International conference for female hunters culminated in a bear hunt
More than 70 female hunters from all over the world gathered in Ilomantsi, Finland on August 17–20. The theme of the fourth Women and Sustainable Hunting (WaSH) conference was Woman and bear – from past to present.
For the first time ever, the conference was organized in northern Europe, and it featured participants from ten countries. This time there were also participants from Croatia and Poland. Larger groups came from e.g. Holland, Hungary, and Czech Republic.
This international conference is part of the International Council for Game and Wildlife Conservation’s (CIC) Artemis club activities. It acts as the forum and networking event for female hunters. The number of female hunters is on the rise in many countries. At the moment, there are more than 22,000 female hunters in Finland alone.
The main organizer behind the event in Finland was the Finnish Hunters’ Association, and the event was hosted by the North Karelian Huntresses Association.
- This conference provides an excellent opportunity for networking and sharing information about the best practices in different countries, the Executive Manager of the Finnish Hunters’ Association Heli Siitari said.
The conference was held in the most bear-rich municipality in Finland, and the bear was discussed from the point of view of Finnish hunting and culture. The current challenges with the bear and other large carnivores in Europe were also under discussion at this international workshop.
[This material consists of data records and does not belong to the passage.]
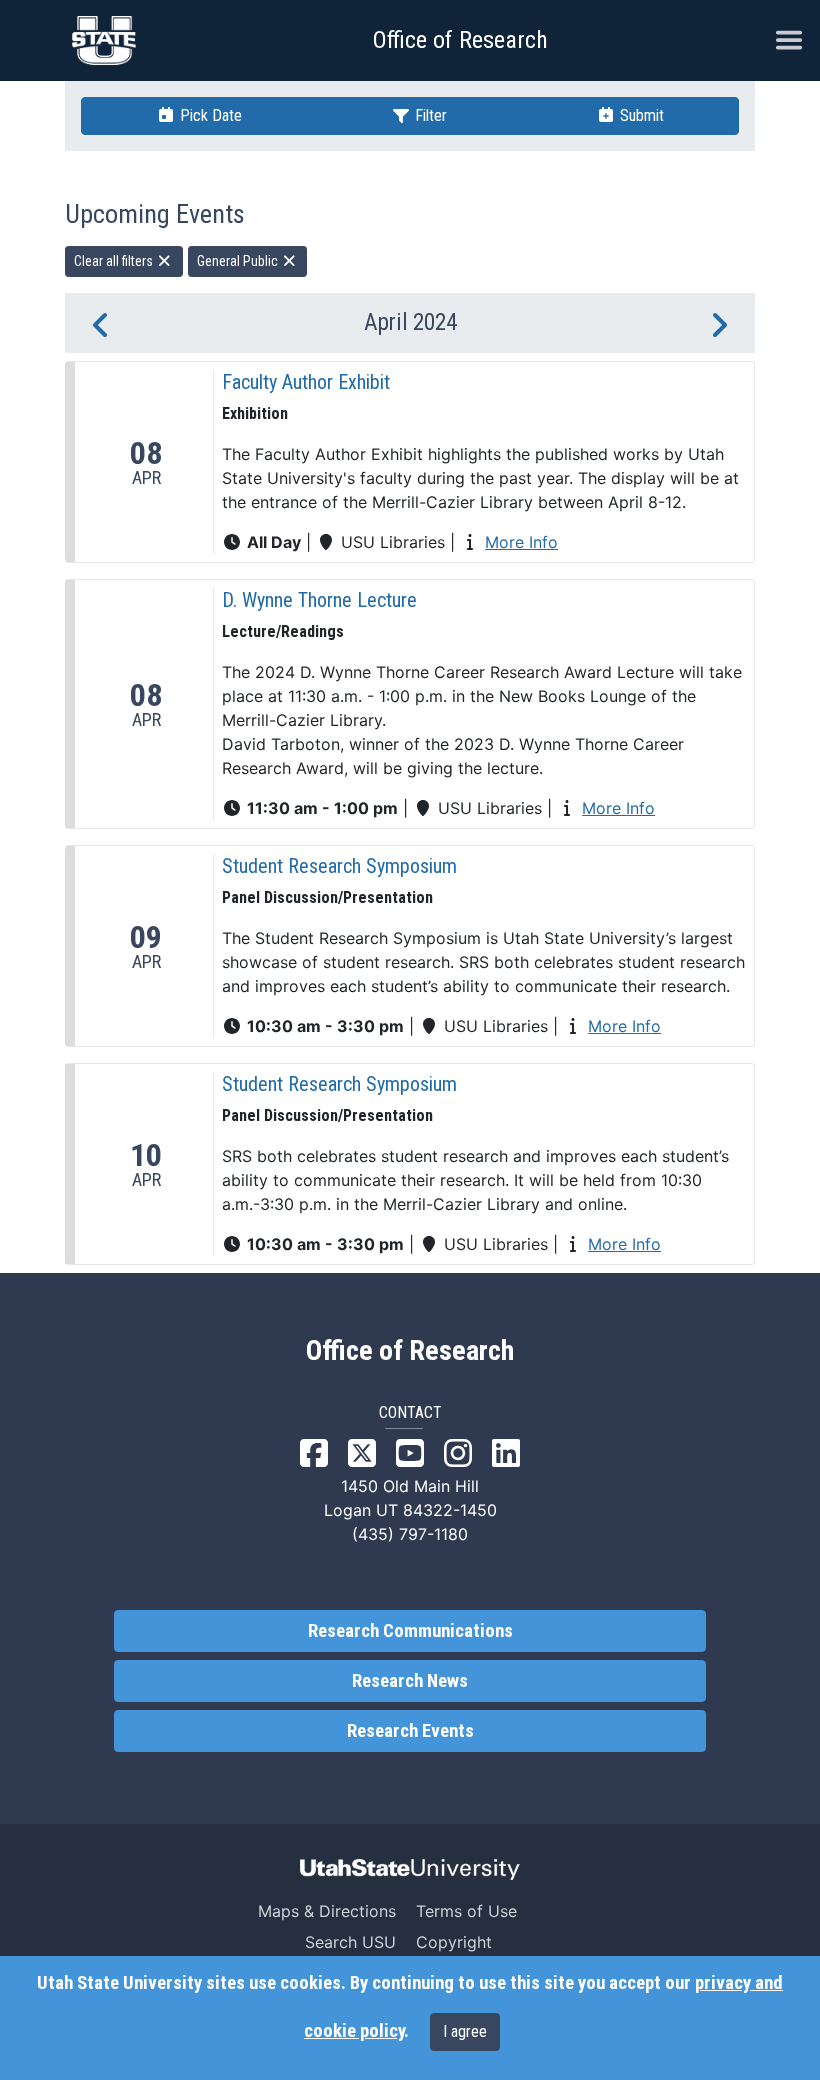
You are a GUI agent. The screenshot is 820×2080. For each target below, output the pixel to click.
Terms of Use (466, 1911)
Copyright (454, 1942)
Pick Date (209, 115)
- The unique nature of North Karelia and the Finnish hunting culture provided a fantastic setting for the conference, the President of the Working Group Artemis, Soňa Chovanová Supeková said happily.
The conference featured speakers from Europe and USA. The youngest speaker, 14-year old Adriana Sojáková from Slovakia received the loudest applause of the day when she introduced her hunting-related nature project. All the participants shared the concern of the professor of the University of New York, Jacqueline Frair that young people have been alienated from nature. Everybody agreed that bushcraft and other wilderness skills should be part of the curriculum from the first grade onwards.
The participants also had the opportunity to participate in bear hunting that starts on August 20.
- This time we didn’t catch a bear, but the experience was unique since there are many European countries that don’t hunt bears at all, bears are not hunt, Siitari said.
Natural Resources Institute Finland estimates that the Finnish bear population has increased from last year, and our bear population is very sustainable. They estimate that our forests have c. 1,800 bears that are more than 1-year old.